__EXERCISE AIM__:
Each entry needs to be duplicated exactly.

BEGIN DATA EXTRACTS

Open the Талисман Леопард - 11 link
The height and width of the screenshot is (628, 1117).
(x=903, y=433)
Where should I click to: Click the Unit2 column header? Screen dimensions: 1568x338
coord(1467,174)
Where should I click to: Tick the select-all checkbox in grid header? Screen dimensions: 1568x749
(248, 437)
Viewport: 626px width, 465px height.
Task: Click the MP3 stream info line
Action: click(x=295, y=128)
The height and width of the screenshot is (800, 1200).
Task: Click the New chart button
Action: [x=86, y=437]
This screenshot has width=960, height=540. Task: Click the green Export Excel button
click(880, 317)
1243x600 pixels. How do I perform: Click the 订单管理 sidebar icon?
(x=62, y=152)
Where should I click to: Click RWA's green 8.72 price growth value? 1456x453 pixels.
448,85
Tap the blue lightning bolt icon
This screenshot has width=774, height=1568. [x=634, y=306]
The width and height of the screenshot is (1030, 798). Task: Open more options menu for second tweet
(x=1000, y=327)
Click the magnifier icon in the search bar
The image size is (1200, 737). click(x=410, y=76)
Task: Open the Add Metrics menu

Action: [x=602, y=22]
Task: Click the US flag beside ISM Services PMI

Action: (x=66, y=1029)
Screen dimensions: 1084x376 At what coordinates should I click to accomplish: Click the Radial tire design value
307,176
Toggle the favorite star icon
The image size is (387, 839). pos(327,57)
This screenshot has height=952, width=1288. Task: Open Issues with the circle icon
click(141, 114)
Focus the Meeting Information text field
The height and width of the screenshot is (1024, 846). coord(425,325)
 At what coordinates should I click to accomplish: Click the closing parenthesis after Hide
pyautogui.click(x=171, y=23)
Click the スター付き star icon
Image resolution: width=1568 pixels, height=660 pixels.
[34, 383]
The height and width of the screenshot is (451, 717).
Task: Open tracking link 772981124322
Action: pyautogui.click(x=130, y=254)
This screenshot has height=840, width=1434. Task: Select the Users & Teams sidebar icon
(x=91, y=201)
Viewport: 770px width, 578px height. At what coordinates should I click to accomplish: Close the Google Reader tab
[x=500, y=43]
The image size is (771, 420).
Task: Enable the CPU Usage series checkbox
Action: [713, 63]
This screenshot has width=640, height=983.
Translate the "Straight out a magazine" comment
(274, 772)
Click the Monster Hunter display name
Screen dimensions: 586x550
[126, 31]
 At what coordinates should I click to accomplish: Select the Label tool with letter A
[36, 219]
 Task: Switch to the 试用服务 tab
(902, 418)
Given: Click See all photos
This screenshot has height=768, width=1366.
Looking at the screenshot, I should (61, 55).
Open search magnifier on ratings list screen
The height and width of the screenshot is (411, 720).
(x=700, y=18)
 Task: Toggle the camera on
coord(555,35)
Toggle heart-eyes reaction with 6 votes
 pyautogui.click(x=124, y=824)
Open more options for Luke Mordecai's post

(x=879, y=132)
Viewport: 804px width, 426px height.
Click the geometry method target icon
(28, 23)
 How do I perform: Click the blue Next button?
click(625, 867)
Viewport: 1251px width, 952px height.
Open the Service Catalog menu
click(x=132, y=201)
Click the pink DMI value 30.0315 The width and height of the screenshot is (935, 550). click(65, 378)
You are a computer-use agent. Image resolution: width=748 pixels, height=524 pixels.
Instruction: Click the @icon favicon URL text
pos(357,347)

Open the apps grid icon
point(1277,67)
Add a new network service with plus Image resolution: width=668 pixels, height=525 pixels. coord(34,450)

END DATA EXTRACTS

__FINISHED TASK__:
Open the Талисман Леопард - 11 link
The height and width of the screenshot is (628, 1117).
(x=903, y=433)
Where should I click to: Click the Unit2 column header? Screen dimensions: 1568x338
coord(1467,174)
Where should I click to: Tick the select-all checkbox in grid header? Screen dimensions: 1568x749
(248, 437)
Viewport: 626px width, 465px height.
Task: Click the MP3 stream info line
Action: click(x=295, y=128)
The height and width of the screenshot is (800, 1200).
Task: Click the New chart button
Action: [x=86, y=437]
This screenshot has width=960, height=540. Task: Click the green Export Excel button
click(880, 317)
1243x600 pixels. How do I perform: Click the 订单管理 sidebar icon?
(x=62, y=152)
Where should I click to: Click RWA's green 8.72 price growth value? 1456x453 pixels.
448,85
Tap the blue lightning bolt icon
This screenshot has width=774, height=1568. [x=634, y=306]
The width and height of the screenshot is (1030, 798). Task: Open more options menu for second tweet
(x=1000, y=327)
Click the magnifier icon in the search bar
The image size is (1200, 737). click(x=410, y=76)
Task: Open the Add Metrics menu

Action: [x=602, y=22]
Task: Click the US flag beside ISM Services PMI

Action: (x=66, y=1029)
Screen dimensions: 1084x376 At what coordinates should I click to accomplish: Click the Radial tire design value
307,176
Toggle the favorite star icon
The image size is (387, 839). pos(327,57)
This screenshot has height=952, width=1288. Task: Open Issues with the circle icon
click(141, 114)
Focus the Meeting Information text field
The height and width of the screenshot is (1024, 846). coord(425,325)
 At what coordinates should I click to accomplish: Click the closing parenthesis after Hide
pyautogui.click(x=171, y=23)
Click the スター付き star icon
Image resolution: width=1568 pixels, height=660 pixels.
[34, 383]
The height and width of the screenshot is (451, 717).
Task: Open tracking link 772981124322
Action: pyautogui.click(x=130, y=254)
This screenshot has height=840, width=1434. Task: Select the Users & Teams sidebar icon
(x=91, y=201)
Viewport: 770px width, 578px height. At what coordinates should I click to accomplish: Close the Google Reader tab
[x=500, y=43]
The image size is (771, 420).
Task: Enable the CPU Usage series checkbox
Action: [713, 63]
This screenshot has width=640, height=983.
Translate the "Straight out a magazine" comment
(274, 772)
Click the Monster Hunter display name
Screen dimensions: 586x550
[126, 31]
 At what coordinates should I click to accomplish: Select the Label tool with letter A
[36, 219]
 Task: Switch to the 试用服务 tab
(902, 418)
Given: Click See all photos
This screenshot has height=768, width=1366.
Looking at the screenshot, I should (61, 55).
Open search magnifier on ratings list screen
The height and width of the screenshot is (411, 720).
(x=700, y=18)
 Task: Toggle the camera on
coord(555,35)
Toggle heart-eyes reaction with 6 votes
 pyautogui.click(x=124, y=824)
Open more options for Luke Mordecai's post

(x=879, y=132)
Viewport: 804px width, 426px height.
Click the geometry method target icon
(28, 23)
 How do I perform: Click the blue Next button?
click(625, 867)
Viewport: 1251px width, 952px height.
Open the Service Catalog menu
click(x=132, y=201)
Click the pink DMI value 30.0315 The width and height of the screenshot is (935, 550). click(65, 378)
You are a computer-use agent. Image resolution: width=748 pixels, height=524 pixels.
Instruction: Click the @icon favicon URL text
pos(357,347)

Open the apps grid icon
point(1277,67)
Add a new network service with plus Image resolution: width=668 pixels, height=525 pixels. coord(34,450)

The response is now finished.